Count the lines in the data below that contain the string "Instruction", with uppercase and lowercase treated as different. Give only the number.
- - - - - - -
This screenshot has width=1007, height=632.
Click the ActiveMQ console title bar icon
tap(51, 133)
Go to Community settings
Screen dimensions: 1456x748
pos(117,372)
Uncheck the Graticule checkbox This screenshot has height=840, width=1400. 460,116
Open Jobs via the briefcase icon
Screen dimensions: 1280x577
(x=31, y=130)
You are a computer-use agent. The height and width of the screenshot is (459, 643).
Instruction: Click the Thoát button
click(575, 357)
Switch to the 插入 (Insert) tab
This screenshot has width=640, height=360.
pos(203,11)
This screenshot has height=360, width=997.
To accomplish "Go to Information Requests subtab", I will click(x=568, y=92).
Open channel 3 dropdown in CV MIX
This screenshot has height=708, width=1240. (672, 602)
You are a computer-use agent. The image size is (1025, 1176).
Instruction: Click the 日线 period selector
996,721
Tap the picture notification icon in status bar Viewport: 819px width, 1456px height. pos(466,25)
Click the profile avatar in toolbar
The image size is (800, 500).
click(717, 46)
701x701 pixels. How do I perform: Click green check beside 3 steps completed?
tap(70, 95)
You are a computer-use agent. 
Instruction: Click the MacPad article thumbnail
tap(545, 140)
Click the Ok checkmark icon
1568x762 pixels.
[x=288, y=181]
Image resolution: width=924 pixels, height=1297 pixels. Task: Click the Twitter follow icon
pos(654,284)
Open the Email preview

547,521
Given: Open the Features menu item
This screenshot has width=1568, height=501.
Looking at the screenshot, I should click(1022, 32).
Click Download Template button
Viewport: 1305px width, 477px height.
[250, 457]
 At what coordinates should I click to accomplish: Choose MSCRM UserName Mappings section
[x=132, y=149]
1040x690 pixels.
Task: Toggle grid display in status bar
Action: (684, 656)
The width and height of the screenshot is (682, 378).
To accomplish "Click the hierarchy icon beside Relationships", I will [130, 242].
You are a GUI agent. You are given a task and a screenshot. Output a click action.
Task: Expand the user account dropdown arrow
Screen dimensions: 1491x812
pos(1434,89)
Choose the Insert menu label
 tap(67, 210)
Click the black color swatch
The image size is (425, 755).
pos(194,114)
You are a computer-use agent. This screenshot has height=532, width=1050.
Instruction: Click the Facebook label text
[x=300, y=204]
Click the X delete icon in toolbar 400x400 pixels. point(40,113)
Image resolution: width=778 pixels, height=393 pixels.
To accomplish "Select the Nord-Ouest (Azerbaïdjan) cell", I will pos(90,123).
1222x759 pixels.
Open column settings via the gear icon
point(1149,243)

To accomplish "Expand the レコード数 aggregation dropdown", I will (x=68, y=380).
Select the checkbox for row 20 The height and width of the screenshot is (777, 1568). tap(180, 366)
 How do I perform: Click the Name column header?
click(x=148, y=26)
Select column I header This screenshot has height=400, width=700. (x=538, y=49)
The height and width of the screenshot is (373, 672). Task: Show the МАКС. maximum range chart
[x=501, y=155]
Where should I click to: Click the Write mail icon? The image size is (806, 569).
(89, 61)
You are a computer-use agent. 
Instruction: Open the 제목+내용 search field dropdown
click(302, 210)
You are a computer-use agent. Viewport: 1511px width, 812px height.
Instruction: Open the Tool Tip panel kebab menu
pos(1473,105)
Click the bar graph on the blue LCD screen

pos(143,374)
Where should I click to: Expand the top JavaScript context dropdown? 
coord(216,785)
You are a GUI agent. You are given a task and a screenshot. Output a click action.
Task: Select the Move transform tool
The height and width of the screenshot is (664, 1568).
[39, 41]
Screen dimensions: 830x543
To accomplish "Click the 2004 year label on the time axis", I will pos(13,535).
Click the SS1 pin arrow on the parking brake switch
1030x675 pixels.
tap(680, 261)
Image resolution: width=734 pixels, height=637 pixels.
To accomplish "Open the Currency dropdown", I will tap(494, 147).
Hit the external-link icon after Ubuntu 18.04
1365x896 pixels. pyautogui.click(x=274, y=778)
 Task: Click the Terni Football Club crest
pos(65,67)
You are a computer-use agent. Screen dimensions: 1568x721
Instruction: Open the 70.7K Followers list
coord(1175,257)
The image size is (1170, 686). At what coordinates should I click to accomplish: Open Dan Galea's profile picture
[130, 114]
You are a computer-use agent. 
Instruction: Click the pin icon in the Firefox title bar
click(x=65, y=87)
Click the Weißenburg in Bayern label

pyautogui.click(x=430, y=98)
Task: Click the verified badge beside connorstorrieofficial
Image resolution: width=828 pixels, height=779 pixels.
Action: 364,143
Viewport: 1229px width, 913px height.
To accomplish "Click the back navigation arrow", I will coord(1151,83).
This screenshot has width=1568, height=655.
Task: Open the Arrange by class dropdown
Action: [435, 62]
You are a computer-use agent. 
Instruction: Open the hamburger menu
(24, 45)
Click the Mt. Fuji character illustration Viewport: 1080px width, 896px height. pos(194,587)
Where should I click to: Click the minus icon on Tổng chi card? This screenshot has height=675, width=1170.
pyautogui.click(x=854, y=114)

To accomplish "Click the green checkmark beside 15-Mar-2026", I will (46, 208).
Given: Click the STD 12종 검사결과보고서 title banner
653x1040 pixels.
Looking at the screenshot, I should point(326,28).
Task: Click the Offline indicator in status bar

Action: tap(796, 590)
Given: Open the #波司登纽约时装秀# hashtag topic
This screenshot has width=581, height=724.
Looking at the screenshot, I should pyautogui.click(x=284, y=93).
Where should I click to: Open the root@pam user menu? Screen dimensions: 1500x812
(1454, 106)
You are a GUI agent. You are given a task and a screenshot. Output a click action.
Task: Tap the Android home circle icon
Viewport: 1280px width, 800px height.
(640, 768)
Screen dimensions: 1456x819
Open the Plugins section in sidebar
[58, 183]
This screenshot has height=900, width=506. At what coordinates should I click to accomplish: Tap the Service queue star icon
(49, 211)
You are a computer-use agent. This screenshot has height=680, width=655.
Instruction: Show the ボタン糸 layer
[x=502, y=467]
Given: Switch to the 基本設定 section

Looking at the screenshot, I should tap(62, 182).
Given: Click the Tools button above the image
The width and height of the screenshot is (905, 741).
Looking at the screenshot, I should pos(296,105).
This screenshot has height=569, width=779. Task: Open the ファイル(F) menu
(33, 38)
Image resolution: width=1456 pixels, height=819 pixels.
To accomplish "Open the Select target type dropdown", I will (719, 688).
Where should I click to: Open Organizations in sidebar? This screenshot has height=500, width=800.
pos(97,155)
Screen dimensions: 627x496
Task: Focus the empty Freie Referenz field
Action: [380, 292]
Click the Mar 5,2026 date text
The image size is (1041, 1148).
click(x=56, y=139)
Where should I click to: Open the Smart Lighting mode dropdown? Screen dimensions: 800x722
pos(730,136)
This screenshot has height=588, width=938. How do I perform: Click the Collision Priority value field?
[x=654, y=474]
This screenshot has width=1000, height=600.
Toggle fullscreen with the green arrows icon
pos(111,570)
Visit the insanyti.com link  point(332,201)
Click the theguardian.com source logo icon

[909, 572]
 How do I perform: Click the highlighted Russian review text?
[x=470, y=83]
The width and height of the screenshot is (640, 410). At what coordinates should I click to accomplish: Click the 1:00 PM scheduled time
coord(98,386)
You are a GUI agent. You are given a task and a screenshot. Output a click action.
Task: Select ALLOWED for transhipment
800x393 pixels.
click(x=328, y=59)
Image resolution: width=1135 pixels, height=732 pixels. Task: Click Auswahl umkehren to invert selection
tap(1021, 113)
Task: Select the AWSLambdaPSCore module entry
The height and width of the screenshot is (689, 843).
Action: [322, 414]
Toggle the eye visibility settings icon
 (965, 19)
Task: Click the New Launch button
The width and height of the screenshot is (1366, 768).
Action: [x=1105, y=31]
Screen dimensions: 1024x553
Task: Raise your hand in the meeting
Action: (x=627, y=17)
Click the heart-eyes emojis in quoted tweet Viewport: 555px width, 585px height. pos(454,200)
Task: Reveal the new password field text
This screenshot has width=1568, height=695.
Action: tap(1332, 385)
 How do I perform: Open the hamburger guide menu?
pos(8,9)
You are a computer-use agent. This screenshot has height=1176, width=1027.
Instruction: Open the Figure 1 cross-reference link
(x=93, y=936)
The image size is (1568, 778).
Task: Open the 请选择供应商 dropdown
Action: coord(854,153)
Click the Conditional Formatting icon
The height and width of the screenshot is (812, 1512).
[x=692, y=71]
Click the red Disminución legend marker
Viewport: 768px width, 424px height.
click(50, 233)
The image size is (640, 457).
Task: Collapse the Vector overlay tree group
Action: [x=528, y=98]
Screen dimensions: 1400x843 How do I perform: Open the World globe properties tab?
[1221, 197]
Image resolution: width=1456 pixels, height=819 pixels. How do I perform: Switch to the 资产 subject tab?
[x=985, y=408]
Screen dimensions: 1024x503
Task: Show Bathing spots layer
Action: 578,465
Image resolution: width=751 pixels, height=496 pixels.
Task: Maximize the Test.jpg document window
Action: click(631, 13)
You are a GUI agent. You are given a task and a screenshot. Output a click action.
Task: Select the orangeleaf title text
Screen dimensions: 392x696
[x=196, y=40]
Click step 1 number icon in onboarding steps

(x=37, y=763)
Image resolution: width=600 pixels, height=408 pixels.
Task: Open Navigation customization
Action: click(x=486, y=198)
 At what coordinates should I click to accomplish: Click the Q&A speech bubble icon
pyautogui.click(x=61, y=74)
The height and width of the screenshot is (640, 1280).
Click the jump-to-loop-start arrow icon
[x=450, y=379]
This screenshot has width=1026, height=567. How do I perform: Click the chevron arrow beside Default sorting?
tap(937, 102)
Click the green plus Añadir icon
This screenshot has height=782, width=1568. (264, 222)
- - - - - - -
CORRECT ANSWER: 11